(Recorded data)
Segment Open

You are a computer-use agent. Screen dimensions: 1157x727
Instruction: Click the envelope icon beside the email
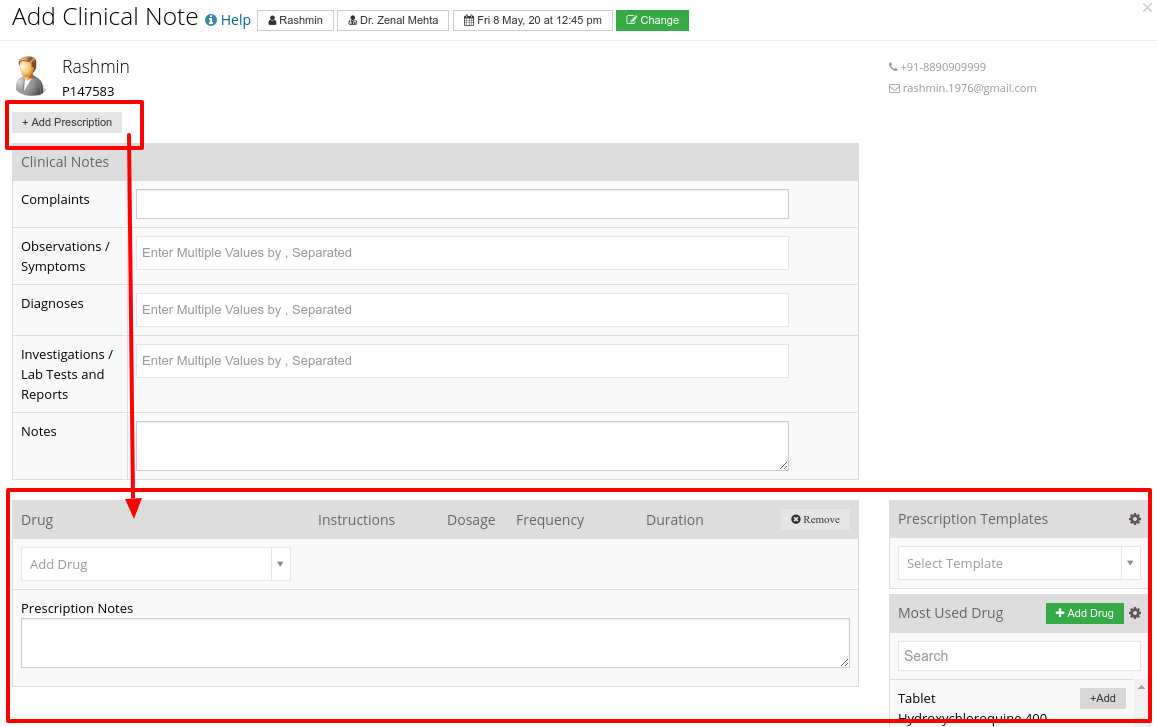point(894,89)
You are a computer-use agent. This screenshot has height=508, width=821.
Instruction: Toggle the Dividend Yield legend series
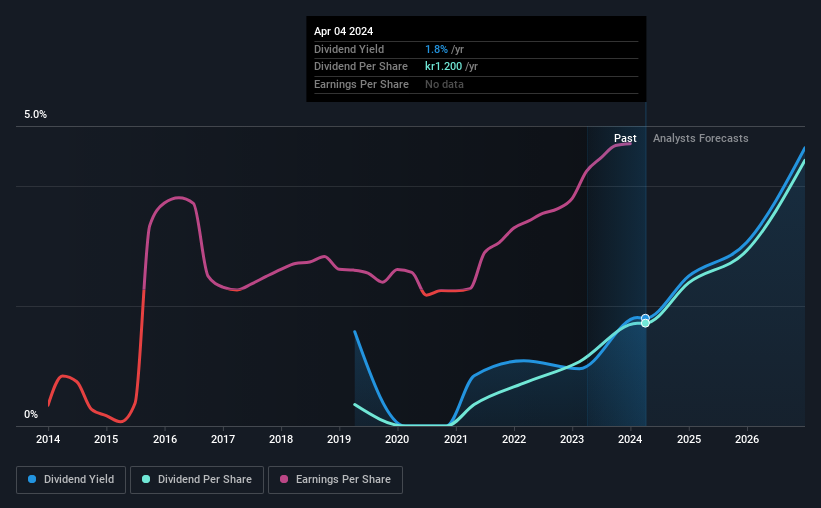pos(71,480)
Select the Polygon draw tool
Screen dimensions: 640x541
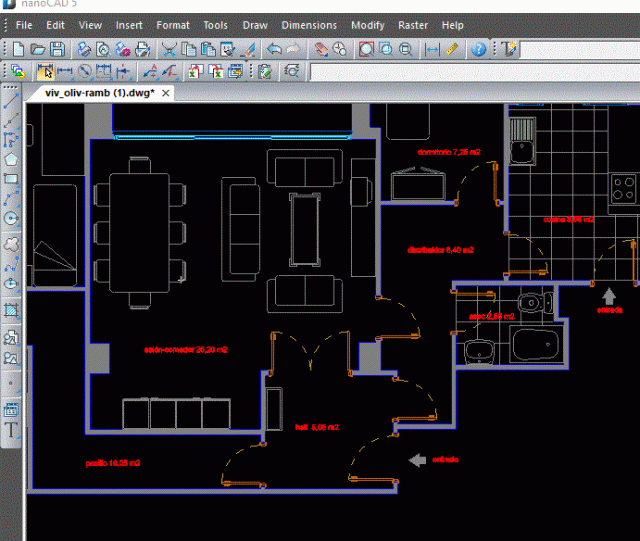click(x=12, y=159)
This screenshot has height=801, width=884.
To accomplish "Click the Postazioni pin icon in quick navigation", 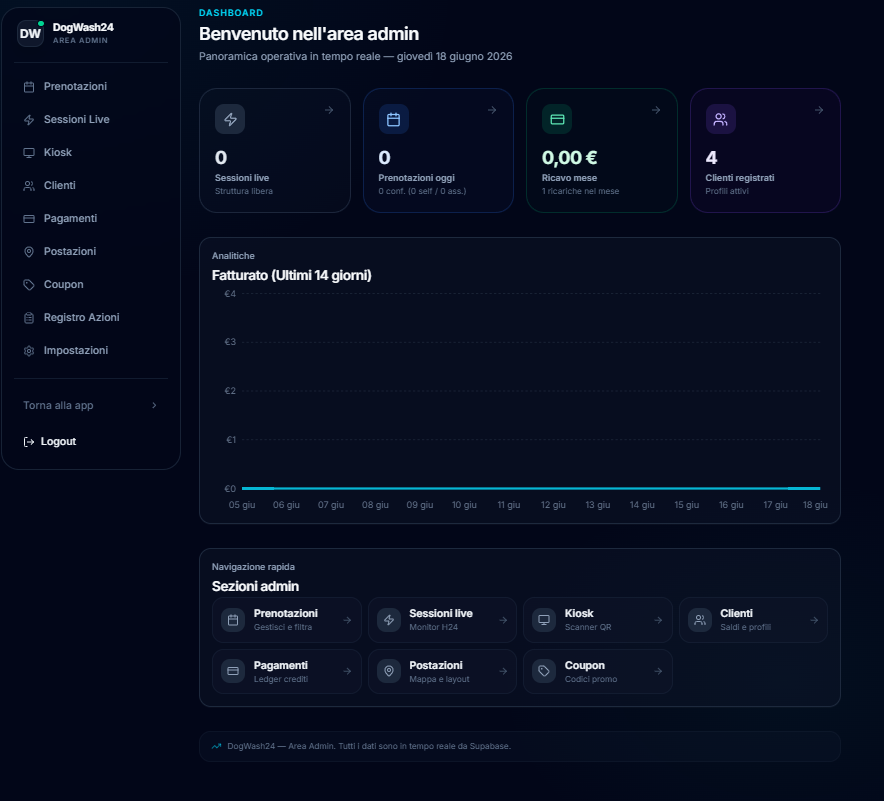I will coord(389,671).
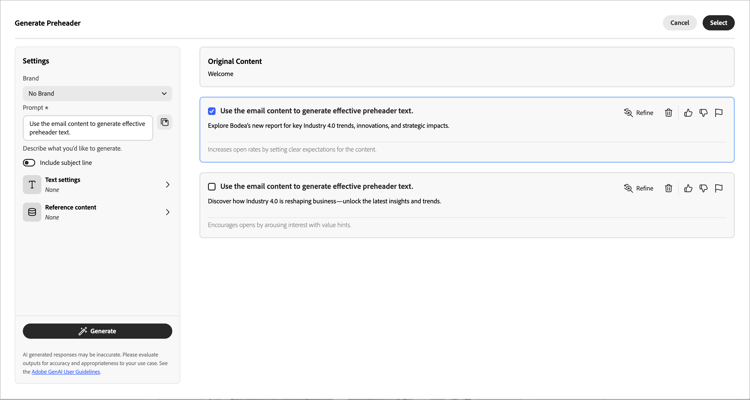Open the prompt library icon beside Prompt
Screen dimensions: 750x400
coord(165,123)
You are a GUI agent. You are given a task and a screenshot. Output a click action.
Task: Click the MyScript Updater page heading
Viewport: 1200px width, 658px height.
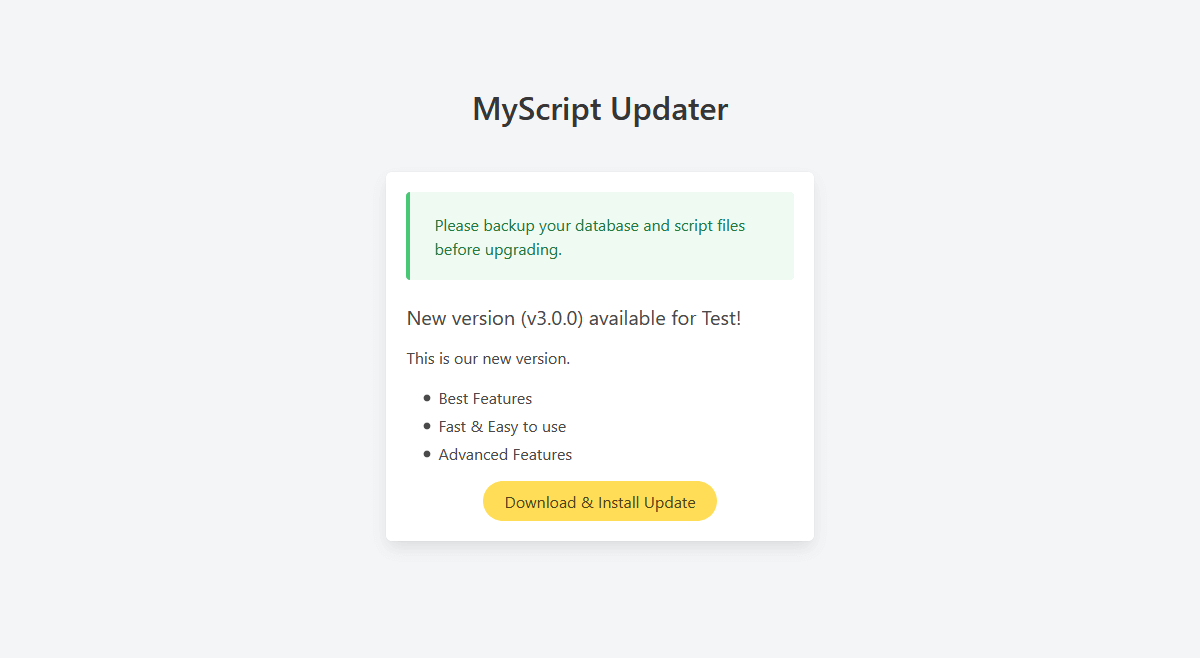coord(600,109)
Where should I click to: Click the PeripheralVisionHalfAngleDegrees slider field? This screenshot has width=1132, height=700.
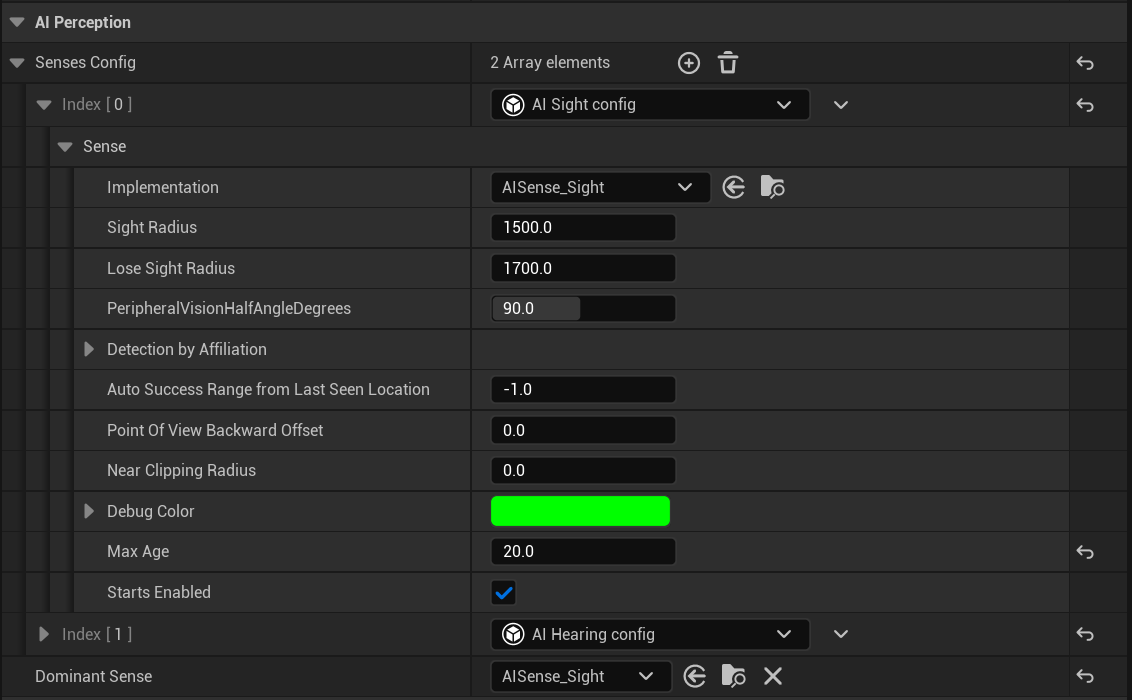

Segment Closed

For the word "This", return every line of the records that holds it.

Reply to the exercise —
You are a computer-use agent. This screenshot has height=508, width=821.
This screenshot has height=801, width=884.
Where should I click to: Click the PeripheralVisionHalfAngleDegrees slider field? This screenshot has width=1132, height=700.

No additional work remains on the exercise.